(DIRECTION A)
Copy word for word the part of the passage about the Rangatira starting with "1978     Some" and going on through "some hull plates.".
(DIRECTION B)
Pick up the account of the Rangatira's charters after its last sentence and continue it.

1978     Some minor damage occured to the Rangatira on March the 18th when she was struck by the coastal tanker BP Springer.  The Charter lasted a total of 18 months after which the ship returned to Glasgow, arriving there on the 25th of May to undergo survey and lay up. The vessel underwent survey and on June the 8th suffered damage again when being undocked "dead ship", when a wind gust pushed the ship into the wharf and damaged some hull plates.  

After survey, repairs and alterations, the vessel then began a four year charter as an accommodation vessel at Sollum Voe.  This was the site of a large new oil refinery being constructed in the Shetland Isles.  The interior of the ship was extensively altered to provide a high standard of comfort, all the cabins being converted to single berth, additional TV rooms were built into the upper car deck, along with areas for sports such as snooker, table-tennis and a gymnasium.

(DATA PROVIDED)

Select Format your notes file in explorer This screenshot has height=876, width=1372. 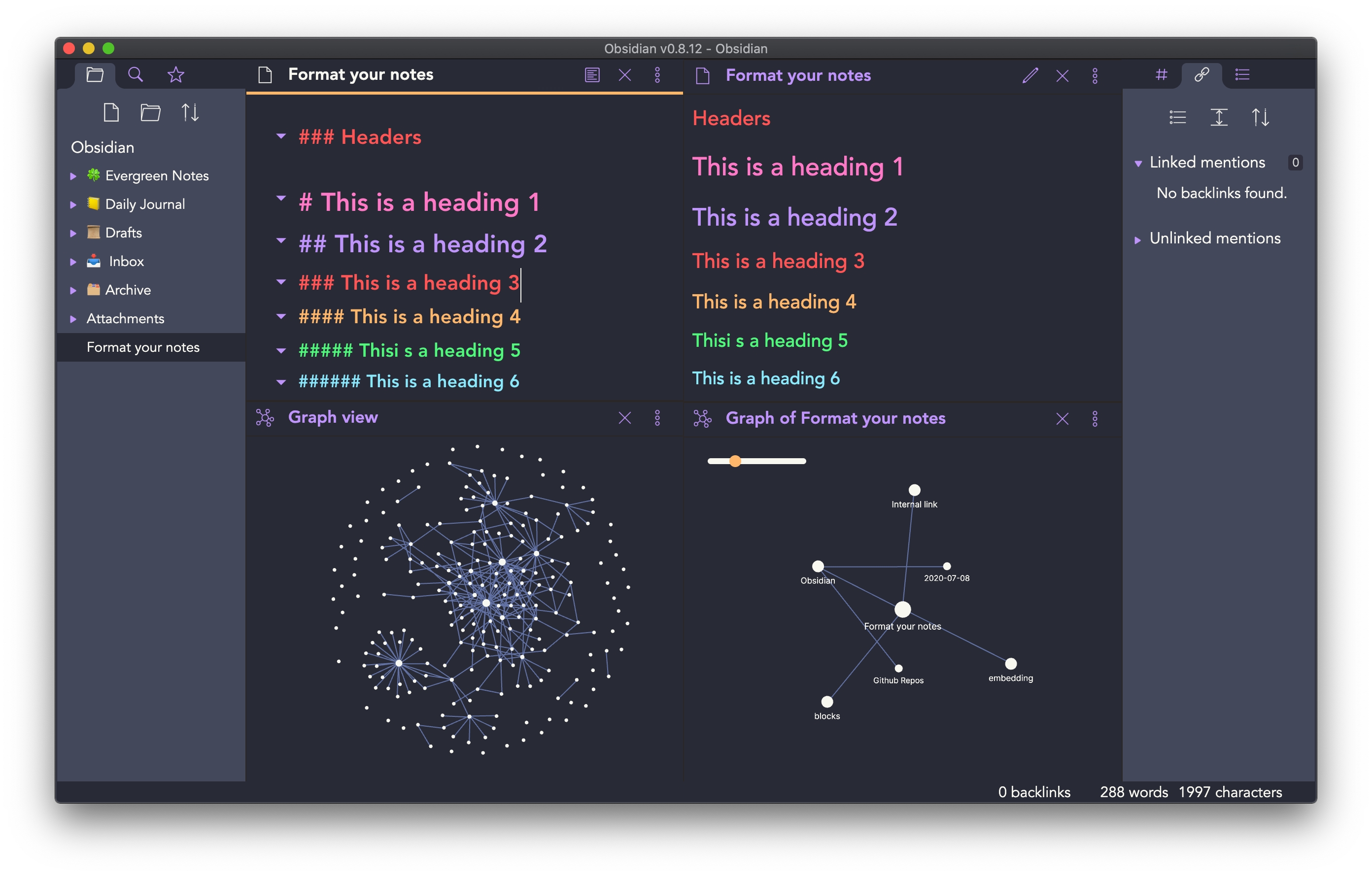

(EXPECTED ANSWER A)
1978     Some minor damage occured to the Rangatira on March the 18th when she was struck by the coastal tanker BP Springer.  The Charter lasted a total of 18 months after which the ship returned to Glasgow, arriving there on the 25th of May to undergo survey and lay up. The vessel underwent survey and on June the 8th suffered damage again when being undocked "dead ship", when a wind gust pushed the ship into the wharf and damaged some hull plates.

(EXPECTED ANSWER B)
Rangatira arrived at Sollum Voe on the 2nd of October.  While there the ship was kept manned at all times because it had to be capable of being moved under its own power in case of emergency.  The vessel not only served as comfortable accommodation for the workers but even hosted the Royalty. The Queen officially opened the oil terminal at Sollum Voe on May 9 1981, on which occasion the Royal party dined aboard the vessel despite a bomb threat by the I.R.A.

1981     With her charter as accommodation vessel completed early, the vessel sailed from the Shetland Isles arriving at Falmouth  July the 5th to lay up again.  The ship remained laid up after a possible contract with the Mexican state run Pemex Oil Co. to use the vessel as an accommodation ship fell through.

Dry docked at Falmouth, July 1981.

At this time the Company still endeavouring to find either a buyer or suitable employment for the vessel, they even looked at the possible return of the vessel to the Wellington to Lyttelton run, but with a much increased garage capacity and mainly airline type seating.   The vessel still remained laid up, later negotiations involving Blue Star Line were held with the possibility of using the vessel for cruising off Africa.

It was intended that the Rangatira would be managed by Curnow Shipping Co. of Porthleven, operators of the St. Helena, which was then running a passenger service between Britain and Cape Town, which included calls at the Islands of St. Helena and Ascension.   The conversion would have involved replacing the steam turbines with diesel's, and a complete refit of the accommodation.  The final cost of such a proposed conversion may well have led to the abandonment of the project, but fate intervened.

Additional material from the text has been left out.